En el peor escenario que vive Egipto, los cristianos de la minoría copta están seguros de ser la víctima expiatoria de todas las violencias. Los islamistas los acusan de estar atrás del golpe de Estado. Los ataques a las iglesias y a las ciudades coptas se multiplicaron a lo largo del país. Estos actos de venganza islamista son el pan de todos los días de un Egipto empujado a la guerra civil por la intransigencia de todos.

La acusación se remonta al tiempo de Hosni Mubarak, cuando los cristianos fueron señalados de apoyar al dictador por los Hermanos Musulmanes, a la sazón en la clandestinidad. La persecución aumentó hace un año, con la elección de un miembro de la hermandad a la presidencia y la instauración de un régimen que pensaba acaparar el Estado para imponer a todos un gobierno islamista.

Ya que el papa copto Tawadros II se alineó al lado del general Sisi (con, hay que subrayarlo, el gran cheik de la universidad islámica de Al Azhar), el 3 de julio, día de la destitución de Morsi, los cristianos coptos estuvieron, más que nunca, en peligro.

Mientras el país se encamina a una probable guerra civil, algo funciona muy mal en la comunidad internacional que se permite el obsceno espectáculo de una matanza como la que perpetra el ejército egipcio sin apenas musitar unos confusos gemidos de protesta. Algo similar sucede con la guerra civil en Siria, donde los muertos ya suman más de 100 mil personas. ¿Acaso se pretende esperar que acontezca lo mismo en Egipto?

El papel de EU

Es urgente que la comunidad internacional presione a los militares egipcios —sobre todo Estados Unidos, para no variar, y la Unión Europea—, para exigir, ante todo, el cese de las matanzas, e inmediatamente el retorno a la normalidad y la liberación de los centenares de detenidos políticos pertenecientes a los Hermanos Musulmanes, empezando por el propio expresidente Morsi.

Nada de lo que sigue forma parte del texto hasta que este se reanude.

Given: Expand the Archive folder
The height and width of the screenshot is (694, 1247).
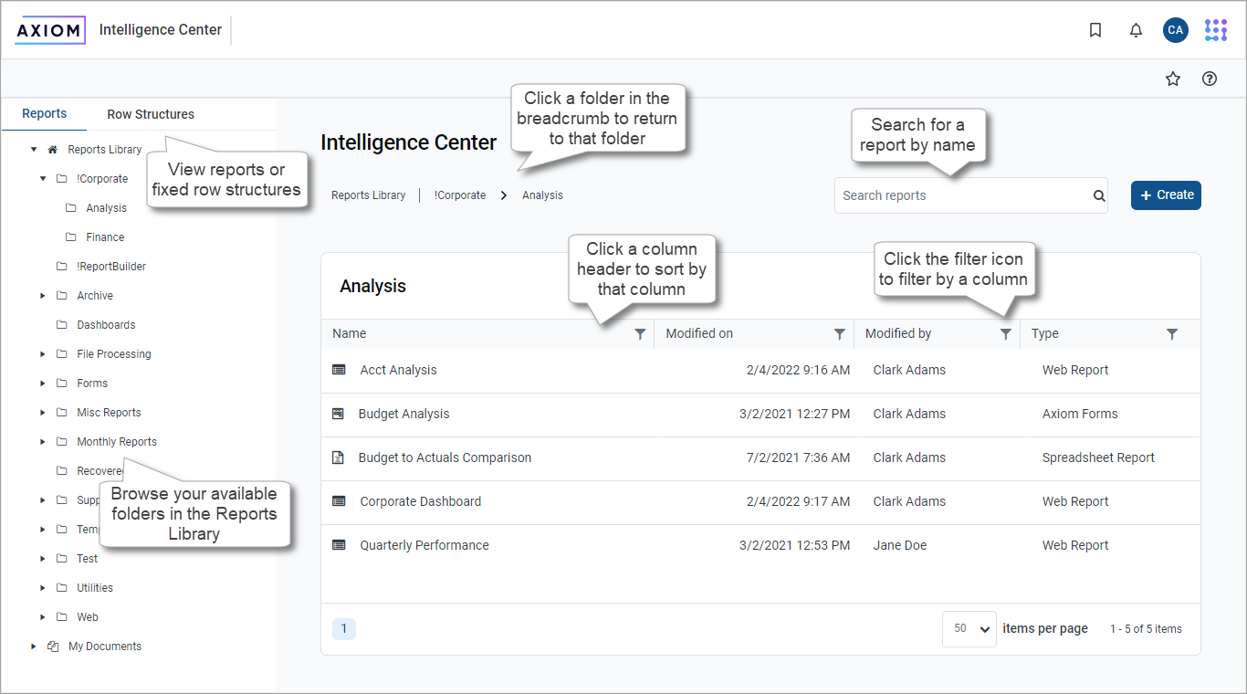Looking at the screenshot, I should (x=43, y=296).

No hay duda que la Casa Blanca no actúa ya con la misma impetuosidad que lo hizo casi durante todo el siglo XX. Los tiempos y las economías mundiales son muy diferentes. Por tal razón, Barack Obama a veces parece un líder blandengue, inseguro, medroso de hundir a su país en otras aventuras bélicas de las que sería muy difícil salir. No es el Tío Sam castrense que caracterizaba a otros mandatarios estadounidenses. Así, la decisión de suspender las maniobras militares conjuntas —llamadas Bright Star 10— no tiene mas que un tinte simbólico, pero no revisar la ayuda anual de mil 500 millones de dólares, evidencia la difícil situación en la que ha puesto al gobierno de Obama la brutal represión realizada por el gobierno interino egipcio contra los manifestantes islamistas. Con su cauta reacción, Washington pretende mostrar su apoyo al “proceso democrático” en la antigua tierra de los faraones.

Aparte de la suspensión de las operaciones militares conjuntas —que se llevan a cabo desde 1980 y cuya anterior versión tuvo lugar en octubre de 2009 en la que tomaron parte fuerzas alemanas, paquistaníes y koweitíes; la edición 2012 se anuló a causa de la “primavera árabe”—, el 15 de agosto el presidente Obama rompió su ensordecedor silencio respecto a la represión de los manifestantes favorables a los Hermanos Musulmanes y amenazó con fuertes sanciones “si fuera necesario” e hizo un llamamiento para “levantar el estado de emergencia”, amén de apoyar el derecho de los egipcios a “manifestar pacíficamente” y ofreció condolencias públicas a las familias de las víctimas.

El principal mensaje del mandatario estadounidense fue que la cooperación entre los dos países “no podía continuar como de costumbre mientras que los civiles eran asesinados en las calles y sus derechos escarnecidos”.

Por su parte, el mandatario egipcio interino, Adli  Mansur, estimó que las palabras de Obama no hacían más “que reforzar a los grupos armados violentos y alentar sus métodos”. Una vez terminada su declaración, discretamente, Obama se dirigió a un campo vecino donde le esperaba otra partida de golf. Mientras, la violencia en Egipto no tiene para cuando terminar.